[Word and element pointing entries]
· · · · · · ·

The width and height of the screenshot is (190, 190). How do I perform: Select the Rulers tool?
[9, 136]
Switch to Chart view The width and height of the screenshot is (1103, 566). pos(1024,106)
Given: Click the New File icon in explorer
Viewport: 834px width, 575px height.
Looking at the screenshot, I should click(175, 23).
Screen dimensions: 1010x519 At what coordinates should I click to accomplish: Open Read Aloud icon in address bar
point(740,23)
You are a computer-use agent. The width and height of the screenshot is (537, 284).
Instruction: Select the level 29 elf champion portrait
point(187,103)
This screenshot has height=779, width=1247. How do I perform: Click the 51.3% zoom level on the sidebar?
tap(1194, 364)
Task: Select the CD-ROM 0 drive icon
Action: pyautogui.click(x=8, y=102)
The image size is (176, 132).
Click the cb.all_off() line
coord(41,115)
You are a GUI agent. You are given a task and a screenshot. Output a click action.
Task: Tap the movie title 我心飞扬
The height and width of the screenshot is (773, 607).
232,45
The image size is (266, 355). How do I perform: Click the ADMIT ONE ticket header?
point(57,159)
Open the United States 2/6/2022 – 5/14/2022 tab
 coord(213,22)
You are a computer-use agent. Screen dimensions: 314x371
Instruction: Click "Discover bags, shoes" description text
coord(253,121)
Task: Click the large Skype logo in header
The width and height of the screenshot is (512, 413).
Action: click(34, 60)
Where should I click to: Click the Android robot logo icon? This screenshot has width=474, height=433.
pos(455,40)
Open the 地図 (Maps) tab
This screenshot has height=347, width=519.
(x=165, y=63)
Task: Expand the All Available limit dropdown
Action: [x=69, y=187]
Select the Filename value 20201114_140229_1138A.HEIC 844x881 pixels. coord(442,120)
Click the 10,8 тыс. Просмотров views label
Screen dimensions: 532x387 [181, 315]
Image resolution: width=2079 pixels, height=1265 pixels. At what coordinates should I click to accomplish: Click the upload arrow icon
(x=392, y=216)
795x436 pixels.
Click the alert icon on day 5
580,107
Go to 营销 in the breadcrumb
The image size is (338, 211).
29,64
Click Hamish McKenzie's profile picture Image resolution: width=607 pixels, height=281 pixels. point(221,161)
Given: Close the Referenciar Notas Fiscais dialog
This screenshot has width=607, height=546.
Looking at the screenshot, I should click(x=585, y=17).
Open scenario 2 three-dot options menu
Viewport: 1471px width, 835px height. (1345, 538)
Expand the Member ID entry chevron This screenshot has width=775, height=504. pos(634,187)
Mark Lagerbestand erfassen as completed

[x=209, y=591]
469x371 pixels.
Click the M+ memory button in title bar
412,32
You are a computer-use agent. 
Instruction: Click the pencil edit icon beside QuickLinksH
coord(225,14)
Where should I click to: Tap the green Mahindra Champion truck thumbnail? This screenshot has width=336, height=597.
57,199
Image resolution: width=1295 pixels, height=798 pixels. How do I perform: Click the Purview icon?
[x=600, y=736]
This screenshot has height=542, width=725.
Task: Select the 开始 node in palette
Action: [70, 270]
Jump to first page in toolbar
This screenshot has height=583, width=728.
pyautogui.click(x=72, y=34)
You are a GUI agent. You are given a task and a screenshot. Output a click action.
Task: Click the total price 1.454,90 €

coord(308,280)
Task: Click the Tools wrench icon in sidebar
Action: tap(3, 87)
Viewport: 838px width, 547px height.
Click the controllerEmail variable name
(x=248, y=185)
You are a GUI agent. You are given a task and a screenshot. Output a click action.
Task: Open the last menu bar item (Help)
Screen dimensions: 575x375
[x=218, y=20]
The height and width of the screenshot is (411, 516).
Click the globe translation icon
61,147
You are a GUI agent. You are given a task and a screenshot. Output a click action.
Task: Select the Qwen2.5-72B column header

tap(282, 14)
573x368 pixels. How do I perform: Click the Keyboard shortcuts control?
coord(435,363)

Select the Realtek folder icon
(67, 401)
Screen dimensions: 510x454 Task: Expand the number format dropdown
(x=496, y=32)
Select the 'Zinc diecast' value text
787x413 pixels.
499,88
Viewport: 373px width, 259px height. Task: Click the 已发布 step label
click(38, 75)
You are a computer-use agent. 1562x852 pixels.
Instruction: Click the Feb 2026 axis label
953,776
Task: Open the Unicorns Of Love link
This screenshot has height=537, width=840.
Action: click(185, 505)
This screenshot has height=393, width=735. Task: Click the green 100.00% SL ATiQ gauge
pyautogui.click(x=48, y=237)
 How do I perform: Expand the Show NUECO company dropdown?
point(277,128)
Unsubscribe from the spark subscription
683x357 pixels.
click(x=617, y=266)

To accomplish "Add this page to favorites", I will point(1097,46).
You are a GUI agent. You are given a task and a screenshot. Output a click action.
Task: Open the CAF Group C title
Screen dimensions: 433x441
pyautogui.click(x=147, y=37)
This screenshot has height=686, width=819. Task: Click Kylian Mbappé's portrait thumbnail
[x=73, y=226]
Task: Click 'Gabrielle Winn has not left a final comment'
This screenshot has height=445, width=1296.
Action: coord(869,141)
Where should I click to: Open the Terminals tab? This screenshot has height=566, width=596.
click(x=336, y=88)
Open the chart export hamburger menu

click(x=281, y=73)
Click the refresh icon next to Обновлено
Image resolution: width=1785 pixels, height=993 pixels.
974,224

· · · · · · ·

▶ [Task prompt] Extract every line of the records and reproduce each one character for character.

▶ [Answer to this exercise]
The width and height of the screenshot is (190, 190). How do I perform: Select the Rulers tool?
[9, 136]
Switch to Chart view The width and height of the screenshot is (1103, 566). pos(1024,106)
Given: Click the New File icon in explorer
Viewport: 834px width, 575px height.
Looking at the screenshot, I should click(175, 23).
Screen dimensions: 1010x519 At what coordinates should I click to accomplish: Open Read Aloud icon in address bar
point(740,23)
You are a computer-use agent. The width and height of the screenshot is (537, 284).
Instruction: Select the level 29 elf champion portrait
point(187,103)
This screenshot has height=779, width=1247. How do I perform: Click the 51.3% zoom level on the sidebar?
tap(1194, 364)
Task: Select the CD-ROM 0 drive icon
Action: pyautogui.click(x=8, y=102)
The image size is (176, 132).
Click the cb.all_off() line
coord(41,115)
You are a GUI agent. You are given a task and a screenshot. Output a click action.
Task: Tap the movie title 我心飞扬
The height and width of the screenshot is (773, 607).
232,45
The image size is (266, 355). How do I perform: Click the ADMIT ONE ticket header?
point(57,159)
Open the United States 2/6/2022 – 5/14/2022 tab
 coord(213,22)
You are a computer-use agent. Screen dimensions: 314x371
Instruction: Click "Discover bags, shoes" description text
coord(253,121)
Task: Click the large Skype logo in header
The width and height of the screenshot is (512, 413).
Action: click(34, 60)
Where should I click to: Click the Android robot logo icon? This screenshot has width=474, height=433.
pos(455,40)
Open the 地図 (Maps) tab
This screenshot has height=347, width=519.
(x=165, y=63)
Task: Expand the All Available limit dropdown
Action: [x=69, y=187]
Select the Filename value 20201114_140229_1138A.HEIC 844x881 pixels. coord(442,120)
Click the 10,8 тыс. Просмотров views label
Screen dimensions: 532x387 [181, 315]
Image resolution: width=2079 pixels, height=1265 pixels. At what coordinates should I click to accomplish: Click the upload arrow icon
(x=392, y=216)
795x436 pixels.
Click the alert icon on day 5
580,107
Go to 营销 in the breadcrumb
The image size is (338, 211).
29,64
Click Hamish McKenzie's profile picture Image resolution: width=607 pixels, height=281 pixels. point(221,161)
Given: Close the Referenciar Notas Fiscais dialog
This screenshot has width=607, height=546.
Looking at the screenshot, I should click(x=585, y=17).
Open scenario 2 three-dot options menu
Viewport: 1471px width, 835px height. (1345, 538)
Expand the Member ID entry chevron This screenshot has width=775, height=504. pos(634,187)
Mark Lagerbestand erfassen as completed

[x=209, y=591]
469x371 pixels.
Click the M+ memory button in title bar
412,32
You are a computer-use agent. 
Instruction: Click the pencil edit icon beside QuickLinksH
coord(225,14)
Where should I click to: Tap the green Mahindra Champion truck thumbnail? This screenshot has width=336, height=597.
57,199
Image resolution: width=1295 pixels, height=798 pixels. How do I perform: Click the Purview icon?
[x=600, y=736]
This screenshot has height=542, width=725.
Task: Select the 开始 node in palette
Action: [70, 270]
Jump to first page in toolbar
This screenshot has height=583, width=728.
pyautogui.click(x=72, y=34)
You are a GUI agent. You are given a task and a screenshot. Output a click action.
Task: Click the total price 1.454,90 €

coord(308,280)
Task: Click the Tools wrench icon in sidebar
Action: tap(3, 87)
Viewport: 838px width, 547px height.
Click the controllerEmail variable name
(x=248, y=185)
You are a GUI agent. You are given a task and a screenshot. Output a click action.
Task: Open the last menu bar item (Help)
Screen dimensions: 575x375
[x=218, y=20]
The height and width of the screenshot is (411, 516).
Click the globe translation icon
61,147
You are a GUI agent. You are given a task and a screenshot. Output a click action.
Task: Select the Qwen2.5-72B column header

tap(282, 14)
573x368 pixels. How do I perform: Click the Keyboard shortcuts control?
coord(435,363)

Select the Realtek folder icon
(67, 401)
Screen dimensions: 510x454 Task: Expand the number format dropdown
(x=496, y=32)
Select the 'Zinc diecast' value text
787x413 pixels.
499,88
Viewport: 373px width, 259px height. Task: Click the 已发布 step label
click(38, 75)
You are a computer-use agent. 1562x852 pixels.
Instruction: Click the Feb 2026 axis label
953,776
Task: Open the Unicorns Of Love link
This screenshot has height=537, width=840.
Action: click(185, 505)
This screenshot has height=393, width=735. Task: Click the green 100.00% SL ATiQ gauge
pyautogui.click(x=48, y=237)
 How do I perform: Expand the Show NUECO company dropdown?
point(277,128)
Unsubscribe from the spark subscription
683x357 pixels.
click(x=617, y=266)

To accomplish "Add this page to favorites", I will point(1097,46).
You are a GUI agent. You are given a task and a screenshot. Output a click action.
Task: Open the CAF Group C title
Screen dimensions: 433x441
pyautogui.click(x=147, y=37)
This screenshot has height=686, width=819. Task: Click Kylian Mbappé's portrait thumbnail
[x=73, y=226]
Task: Click 'Gabrielle Winn has not left a final comment'
This screenshot has height=445, width=1296.
Action: coord(869,141)
Where should I click to: Open the Terminals tab? This screenshot has height=566, width=596.
click(x=336, y=88)
Open the chart export hamburger menu

click(x=281, y=73)
Click the refresh icon next to Обновлено
Image resolution: width=1785 pixels, height=993 pixels.
974,224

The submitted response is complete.